黑料福利网

Optical fibres nowadays play a vital role in the technological infrastructure underpinning the Internet. However, current optical fibre systems are showing clear signs of throughput saturation, due to the exhaustion of the available optical bandwidth. Next-generation optical transceivers are required to accommodate more data per second within the same spectral window. Therefore, high spectral-efficiency (SE) optical transceivers is today a key research area in optical fibre communications.

The main limitation to increasing SE of optical transmission is currently imposed by fibre nonlinear effects, which result in a signal distortion that grows with the transmitted power. As such, current state-of-the-art optical communication systems can be operated up to a maximum SE. Over the last years, research has endeavored to push upward the SEs through the application of digital communication techniques such as multi-dimensional modulation formats, digital nonlinearity compensation, and, more recently, constellation shaping.

Constellation shaping is a technique mostly studied in linear channels through which the transmitted symbols are cleverly designed, i.e. the way data is encoded into waveforms is optimized.
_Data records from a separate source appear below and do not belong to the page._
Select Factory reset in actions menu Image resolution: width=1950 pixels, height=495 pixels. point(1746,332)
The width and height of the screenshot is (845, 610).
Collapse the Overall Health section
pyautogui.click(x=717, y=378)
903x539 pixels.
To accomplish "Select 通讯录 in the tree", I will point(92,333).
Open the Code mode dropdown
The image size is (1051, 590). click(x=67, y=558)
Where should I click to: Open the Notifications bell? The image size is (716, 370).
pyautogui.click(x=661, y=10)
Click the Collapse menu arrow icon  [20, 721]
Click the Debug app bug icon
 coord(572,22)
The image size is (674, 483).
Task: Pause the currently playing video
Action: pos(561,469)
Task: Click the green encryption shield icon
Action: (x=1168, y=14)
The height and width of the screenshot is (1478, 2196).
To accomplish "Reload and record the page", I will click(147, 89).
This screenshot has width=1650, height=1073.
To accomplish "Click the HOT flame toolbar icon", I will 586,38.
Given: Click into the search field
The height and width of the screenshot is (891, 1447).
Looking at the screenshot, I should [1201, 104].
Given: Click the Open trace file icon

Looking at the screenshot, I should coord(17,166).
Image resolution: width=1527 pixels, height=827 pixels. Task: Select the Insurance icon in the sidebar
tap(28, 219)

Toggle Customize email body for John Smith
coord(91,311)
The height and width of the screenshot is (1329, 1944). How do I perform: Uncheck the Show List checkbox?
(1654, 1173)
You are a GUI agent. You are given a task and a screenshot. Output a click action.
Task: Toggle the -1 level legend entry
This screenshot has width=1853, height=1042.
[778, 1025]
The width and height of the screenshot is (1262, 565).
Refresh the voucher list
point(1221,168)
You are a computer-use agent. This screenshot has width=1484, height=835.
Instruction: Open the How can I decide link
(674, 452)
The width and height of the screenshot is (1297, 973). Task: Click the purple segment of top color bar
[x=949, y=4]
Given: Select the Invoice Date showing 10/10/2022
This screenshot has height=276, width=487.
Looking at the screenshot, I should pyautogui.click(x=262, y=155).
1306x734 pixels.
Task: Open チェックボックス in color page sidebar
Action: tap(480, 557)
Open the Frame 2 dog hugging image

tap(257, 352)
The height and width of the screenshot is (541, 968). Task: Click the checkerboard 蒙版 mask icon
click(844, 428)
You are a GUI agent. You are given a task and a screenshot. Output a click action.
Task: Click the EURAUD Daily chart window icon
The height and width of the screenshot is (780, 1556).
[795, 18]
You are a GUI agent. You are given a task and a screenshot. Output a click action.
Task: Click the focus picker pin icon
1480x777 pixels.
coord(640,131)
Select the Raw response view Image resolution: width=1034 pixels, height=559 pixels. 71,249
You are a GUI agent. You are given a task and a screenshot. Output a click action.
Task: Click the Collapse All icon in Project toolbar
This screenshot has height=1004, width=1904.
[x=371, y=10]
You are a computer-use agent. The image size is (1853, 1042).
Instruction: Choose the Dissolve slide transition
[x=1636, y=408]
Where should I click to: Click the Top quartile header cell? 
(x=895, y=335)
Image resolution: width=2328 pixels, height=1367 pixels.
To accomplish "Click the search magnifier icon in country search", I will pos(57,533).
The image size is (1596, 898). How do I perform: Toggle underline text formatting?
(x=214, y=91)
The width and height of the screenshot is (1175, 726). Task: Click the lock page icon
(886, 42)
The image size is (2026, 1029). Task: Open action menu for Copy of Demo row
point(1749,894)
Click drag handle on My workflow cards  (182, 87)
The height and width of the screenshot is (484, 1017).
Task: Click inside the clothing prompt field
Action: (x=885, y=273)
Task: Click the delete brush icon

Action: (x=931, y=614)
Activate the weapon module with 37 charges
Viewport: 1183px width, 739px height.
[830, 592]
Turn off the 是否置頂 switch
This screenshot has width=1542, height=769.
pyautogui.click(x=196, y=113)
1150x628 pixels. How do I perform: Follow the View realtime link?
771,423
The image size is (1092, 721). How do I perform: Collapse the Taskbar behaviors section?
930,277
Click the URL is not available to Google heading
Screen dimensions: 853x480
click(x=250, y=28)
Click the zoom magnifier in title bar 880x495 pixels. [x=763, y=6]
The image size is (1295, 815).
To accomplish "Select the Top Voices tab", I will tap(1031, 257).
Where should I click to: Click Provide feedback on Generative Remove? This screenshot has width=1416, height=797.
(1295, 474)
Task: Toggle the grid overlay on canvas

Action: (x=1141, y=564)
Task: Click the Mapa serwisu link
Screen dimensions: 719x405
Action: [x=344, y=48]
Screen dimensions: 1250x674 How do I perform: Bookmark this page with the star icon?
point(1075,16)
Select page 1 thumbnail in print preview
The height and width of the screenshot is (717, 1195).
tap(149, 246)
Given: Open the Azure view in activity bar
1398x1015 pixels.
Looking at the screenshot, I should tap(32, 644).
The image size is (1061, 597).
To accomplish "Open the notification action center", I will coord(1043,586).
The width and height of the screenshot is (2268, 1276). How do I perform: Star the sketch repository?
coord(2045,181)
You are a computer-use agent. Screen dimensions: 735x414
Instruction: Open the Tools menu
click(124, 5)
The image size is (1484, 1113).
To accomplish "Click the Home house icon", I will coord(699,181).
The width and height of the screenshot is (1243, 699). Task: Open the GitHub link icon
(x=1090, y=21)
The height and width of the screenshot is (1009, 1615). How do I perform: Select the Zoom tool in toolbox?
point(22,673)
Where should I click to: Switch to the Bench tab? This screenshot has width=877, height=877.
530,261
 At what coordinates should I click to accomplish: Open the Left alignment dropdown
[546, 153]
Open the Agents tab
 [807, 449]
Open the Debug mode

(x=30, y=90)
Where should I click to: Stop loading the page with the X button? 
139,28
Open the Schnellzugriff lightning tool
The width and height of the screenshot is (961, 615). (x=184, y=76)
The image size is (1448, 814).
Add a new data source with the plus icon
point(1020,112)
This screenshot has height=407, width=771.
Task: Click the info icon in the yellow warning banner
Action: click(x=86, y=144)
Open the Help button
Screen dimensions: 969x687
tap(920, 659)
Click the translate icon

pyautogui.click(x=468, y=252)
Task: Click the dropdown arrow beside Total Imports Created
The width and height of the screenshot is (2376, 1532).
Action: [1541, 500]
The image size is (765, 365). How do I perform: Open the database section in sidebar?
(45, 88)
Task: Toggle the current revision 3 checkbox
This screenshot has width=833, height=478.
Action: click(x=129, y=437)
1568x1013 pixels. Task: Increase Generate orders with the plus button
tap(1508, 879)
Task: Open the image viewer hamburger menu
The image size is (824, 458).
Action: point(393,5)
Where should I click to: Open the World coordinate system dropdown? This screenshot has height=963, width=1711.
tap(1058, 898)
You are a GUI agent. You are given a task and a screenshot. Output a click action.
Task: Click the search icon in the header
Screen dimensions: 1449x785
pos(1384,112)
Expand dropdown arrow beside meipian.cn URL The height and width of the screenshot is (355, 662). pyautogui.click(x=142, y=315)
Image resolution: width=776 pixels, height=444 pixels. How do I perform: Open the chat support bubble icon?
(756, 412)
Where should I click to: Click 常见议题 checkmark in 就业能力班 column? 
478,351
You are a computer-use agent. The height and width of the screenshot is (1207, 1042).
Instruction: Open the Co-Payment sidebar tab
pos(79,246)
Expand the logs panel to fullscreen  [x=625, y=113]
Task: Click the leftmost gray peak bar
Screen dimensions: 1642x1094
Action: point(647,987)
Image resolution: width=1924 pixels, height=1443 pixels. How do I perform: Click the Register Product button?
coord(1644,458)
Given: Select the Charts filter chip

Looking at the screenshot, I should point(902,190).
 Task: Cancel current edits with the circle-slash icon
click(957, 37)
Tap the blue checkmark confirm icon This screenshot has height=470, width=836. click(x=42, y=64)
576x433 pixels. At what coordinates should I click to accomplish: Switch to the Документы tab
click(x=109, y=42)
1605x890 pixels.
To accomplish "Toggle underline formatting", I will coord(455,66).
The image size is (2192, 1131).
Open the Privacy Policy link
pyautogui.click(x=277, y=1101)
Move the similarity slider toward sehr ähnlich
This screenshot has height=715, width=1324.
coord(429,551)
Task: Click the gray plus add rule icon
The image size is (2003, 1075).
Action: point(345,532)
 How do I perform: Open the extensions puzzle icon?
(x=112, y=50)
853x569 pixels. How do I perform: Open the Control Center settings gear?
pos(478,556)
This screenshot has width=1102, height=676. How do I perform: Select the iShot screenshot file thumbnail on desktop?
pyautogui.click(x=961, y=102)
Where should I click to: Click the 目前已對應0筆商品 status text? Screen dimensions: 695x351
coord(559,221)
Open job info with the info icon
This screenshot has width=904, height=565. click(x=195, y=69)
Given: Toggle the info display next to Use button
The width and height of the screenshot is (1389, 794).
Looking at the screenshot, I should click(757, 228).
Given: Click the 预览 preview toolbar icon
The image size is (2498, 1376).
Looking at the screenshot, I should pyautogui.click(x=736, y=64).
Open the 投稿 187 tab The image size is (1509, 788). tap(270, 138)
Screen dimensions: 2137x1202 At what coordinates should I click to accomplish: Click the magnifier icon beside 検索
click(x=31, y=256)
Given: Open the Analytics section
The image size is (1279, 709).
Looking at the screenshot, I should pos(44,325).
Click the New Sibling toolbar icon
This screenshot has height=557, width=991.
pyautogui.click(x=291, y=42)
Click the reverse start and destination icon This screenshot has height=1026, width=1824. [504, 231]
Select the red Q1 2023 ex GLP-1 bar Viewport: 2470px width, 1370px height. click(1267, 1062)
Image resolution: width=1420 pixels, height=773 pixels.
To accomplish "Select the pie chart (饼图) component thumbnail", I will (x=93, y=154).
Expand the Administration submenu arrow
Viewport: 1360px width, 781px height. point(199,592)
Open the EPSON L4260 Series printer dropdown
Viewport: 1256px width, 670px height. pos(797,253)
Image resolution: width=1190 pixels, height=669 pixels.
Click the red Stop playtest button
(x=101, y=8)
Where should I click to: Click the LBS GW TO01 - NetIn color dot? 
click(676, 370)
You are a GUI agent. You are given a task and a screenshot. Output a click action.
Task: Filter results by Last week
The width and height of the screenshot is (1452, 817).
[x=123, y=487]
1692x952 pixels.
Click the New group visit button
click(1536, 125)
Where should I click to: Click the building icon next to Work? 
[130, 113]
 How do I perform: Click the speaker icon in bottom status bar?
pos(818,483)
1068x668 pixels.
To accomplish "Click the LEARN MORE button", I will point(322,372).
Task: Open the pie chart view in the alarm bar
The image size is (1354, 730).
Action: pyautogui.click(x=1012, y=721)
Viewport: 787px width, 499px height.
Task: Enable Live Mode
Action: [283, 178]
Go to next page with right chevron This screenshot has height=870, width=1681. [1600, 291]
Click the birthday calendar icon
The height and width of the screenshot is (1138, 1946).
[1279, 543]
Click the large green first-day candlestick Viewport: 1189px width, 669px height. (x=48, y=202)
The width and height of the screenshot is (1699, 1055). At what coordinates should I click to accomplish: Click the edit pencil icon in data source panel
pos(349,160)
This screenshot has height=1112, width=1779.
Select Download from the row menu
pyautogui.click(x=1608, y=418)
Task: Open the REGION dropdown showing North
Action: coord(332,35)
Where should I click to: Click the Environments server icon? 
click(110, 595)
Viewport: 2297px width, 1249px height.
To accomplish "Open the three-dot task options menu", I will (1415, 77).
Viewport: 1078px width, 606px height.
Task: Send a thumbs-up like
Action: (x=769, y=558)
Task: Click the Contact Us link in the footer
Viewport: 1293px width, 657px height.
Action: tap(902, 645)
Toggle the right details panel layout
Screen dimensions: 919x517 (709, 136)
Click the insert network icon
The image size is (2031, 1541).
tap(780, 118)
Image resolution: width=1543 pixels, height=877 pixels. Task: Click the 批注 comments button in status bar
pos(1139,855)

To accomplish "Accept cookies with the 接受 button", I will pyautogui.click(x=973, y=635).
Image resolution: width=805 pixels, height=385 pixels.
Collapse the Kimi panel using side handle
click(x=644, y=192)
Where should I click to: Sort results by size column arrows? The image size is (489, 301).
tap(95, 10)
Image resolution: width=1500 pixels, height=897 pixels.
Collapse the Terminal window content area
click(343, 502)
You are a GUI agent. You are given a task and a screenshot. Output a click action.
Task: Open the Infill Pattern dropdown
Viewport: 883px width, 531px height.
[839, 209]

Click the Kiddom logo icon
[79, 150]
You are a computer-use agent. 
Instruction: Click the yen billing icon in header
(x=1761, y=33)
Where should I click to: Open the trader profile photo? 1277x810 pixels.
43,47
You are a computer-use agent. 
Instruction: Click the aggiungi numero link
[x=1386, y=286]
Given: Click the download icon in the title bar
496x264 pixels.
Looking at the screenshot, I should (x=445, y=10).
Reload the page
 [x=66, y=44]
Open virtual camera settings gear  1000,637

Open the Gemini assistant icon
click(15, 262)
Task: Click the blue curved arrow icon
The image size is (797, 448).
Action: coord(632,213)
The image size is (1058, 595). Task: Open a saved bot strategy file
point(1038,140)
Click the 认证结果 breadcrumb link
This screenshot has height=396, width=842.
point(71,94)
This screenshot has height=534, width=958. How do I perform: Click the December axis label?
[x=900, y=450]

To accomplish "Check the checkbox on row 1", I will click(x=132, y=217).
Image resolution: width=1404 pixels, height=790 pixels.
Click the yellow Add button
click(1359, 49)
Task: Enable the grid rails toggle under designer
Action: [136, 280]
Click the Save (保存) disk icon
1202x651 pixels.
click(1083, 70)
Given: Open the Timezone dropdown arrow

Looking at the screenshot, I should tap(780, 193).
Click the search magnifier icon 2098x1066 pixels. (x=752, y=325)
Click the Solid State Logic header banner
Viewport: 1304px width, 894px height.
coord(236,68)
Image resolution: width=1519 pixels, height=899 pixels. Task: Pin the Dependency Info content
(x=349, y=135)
The corresponding shaping algorithms work on blocks, and to be most efficient in terms of net data rate, shaping sequences should have a very long block length. This comes however, at the cost of these algorithms being more complex. Certain algorithms, e.g., sphere shaping, are capable of achieving higher gains than other algorithms at much lower block lengths, and thus at reduced complexity. For the optical channel, this reduction in block length comes with another advantage: It has been shown that long shaping blocklengths have a negative impact on tolerance against fiber nonlinearities, while the opposite is true for short blocklengths. As a result of this effect, a tradeoff exists between rate loss (~linear gain) and tolerance against fiber nonlinearities (~nonlinear gain).

The goal of this project is to go beyond linear-channel-optimal constellation shaping and introduce more general shaping approaches which are tailored to the nonlinear optical fibre channel. To this end, we first considered enumerative sphere shaping (ESS), which is optimal for the linear Gaussian channel, for the nonlinear optical channel. Then we developed optical communication-tailored variants of ESS, i.e., kurtosis-limited ESS (K-ESS) and energy-band-limited ESS (B-ESS).

This project is a collaboration between the 黑料福利网 and Fujitsu Network Communications.